Wednesday, October 24, 2012

AWS & VPC - OpenVPN setup with private subnets...

I have finally battled the beast of getting Openvpn set up on VPC to access both public AND private subnets. There is one thing not mentioned in any of the tutorials I found that is critical. When you install OpenVPN, and it is configured for NAT, it will use a private subnet for the vpn clients on 5.5.16.0/20, which you must add a route for under VPC-> route tables -> new -> destination -> 5.5.16.0/20 -> associate (enter your subnet ID) Now when clients VPN in with openVPN, they can contact everyone on both subnets.

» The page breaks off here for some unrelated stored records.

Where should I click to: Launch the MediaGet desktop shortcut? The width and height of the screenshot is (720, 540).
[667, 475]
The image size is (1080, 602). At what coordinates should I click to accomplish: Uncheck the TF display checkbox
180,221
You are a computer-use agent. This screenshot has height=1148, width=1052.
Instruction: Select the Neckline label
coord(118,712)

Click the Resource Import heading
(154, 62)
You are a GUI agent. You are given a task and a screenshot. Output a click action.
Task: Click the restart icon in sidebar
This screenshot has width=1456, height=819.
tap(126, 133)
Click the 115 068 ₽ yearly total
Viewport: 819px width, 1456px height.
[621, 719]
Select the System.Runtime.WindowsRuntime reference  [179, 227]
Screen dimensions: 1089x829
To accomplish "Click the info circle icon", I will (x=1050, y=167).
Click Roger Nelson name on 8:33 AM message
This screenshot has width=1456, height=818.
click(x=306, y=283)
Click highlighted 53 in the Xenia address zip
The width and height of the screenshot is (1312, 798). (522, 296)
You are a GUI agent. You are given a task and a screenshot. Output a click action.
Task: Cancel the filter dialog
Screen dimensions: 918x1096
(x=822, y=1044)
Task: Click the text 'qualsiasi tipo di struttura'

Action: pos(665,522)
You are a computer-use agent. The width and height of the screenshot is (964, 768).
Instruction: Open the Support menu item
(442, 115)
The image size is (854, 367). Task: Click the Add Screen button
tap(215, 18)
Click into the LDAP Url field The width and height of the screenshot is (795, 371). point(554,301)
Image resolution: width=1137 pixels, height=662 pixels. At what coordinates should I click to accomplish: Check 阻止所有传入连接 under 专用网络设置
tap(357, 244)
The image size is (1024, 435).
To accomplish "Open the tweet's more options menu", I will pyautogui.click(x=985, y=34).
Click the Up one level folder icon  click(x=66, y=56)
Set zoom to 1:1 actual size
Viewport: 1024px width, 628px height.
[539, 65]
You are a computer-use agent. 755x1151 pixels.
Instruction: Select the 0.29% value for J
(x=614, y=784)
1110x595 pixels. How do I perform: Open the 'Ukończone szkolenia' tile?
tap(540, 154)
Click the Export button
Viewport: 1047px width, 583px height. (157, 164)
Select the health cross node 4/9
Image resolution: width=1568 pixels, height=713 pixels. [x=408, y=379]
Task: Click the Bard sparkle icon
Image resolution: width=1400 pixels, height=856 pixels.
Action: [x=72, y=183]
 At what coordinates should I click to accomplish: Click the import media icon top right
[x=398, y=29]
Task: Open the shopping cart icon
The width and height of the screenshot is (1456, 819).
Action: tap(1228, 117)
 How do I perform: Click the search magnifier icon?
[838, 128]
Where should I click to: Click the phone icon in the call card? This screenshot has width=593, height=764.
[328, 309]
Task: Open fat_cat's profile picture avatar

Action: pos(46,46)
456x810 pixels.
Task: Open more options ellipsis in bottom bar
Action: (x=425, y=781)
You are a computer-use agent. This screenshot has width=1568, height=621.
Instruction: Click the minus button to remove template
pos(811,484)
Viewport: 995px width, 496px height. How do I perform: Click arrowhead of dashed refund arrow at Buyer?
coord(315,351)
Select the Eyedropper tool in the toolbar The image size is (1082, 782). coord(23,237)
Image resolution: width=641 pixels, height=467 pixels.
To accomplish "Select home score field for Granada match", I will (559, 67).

Don't forget to allow the traffic in using the security groups both inbound and outbound as well, such as ICMP ping, so you can test communications properly (and whatever services you need). helpful links: Using from linux: http://openvpn.net/index.php/access-server/docs/admin-guides/182-how-to-connect-to-access-server-with-linux-clients.html video tutorial (great, except the route part is missing) http://dbsgkhvbz3k7m.cloudfront.net/AmazonVPC/AmazonVPC.html happy routing!

3 comments:

Matthew Barlocker said...

I found it a little easier when I was configuring OpenVPN to work with VPC. Perhaps this will help anyone else.

Rudi said...

I'm having a similar issue but wha?

VPC-> route tables -> new -> destination -> 5.5.16.0/20 -> associate (enter your subnet ID)

That doesn't make an sense to me.

Dung Nguyen said...

VPC-> route tables -> new -> destination -> 5.5.16.0/20 -> associate (enter your subnet ID)


and what is the target for the route?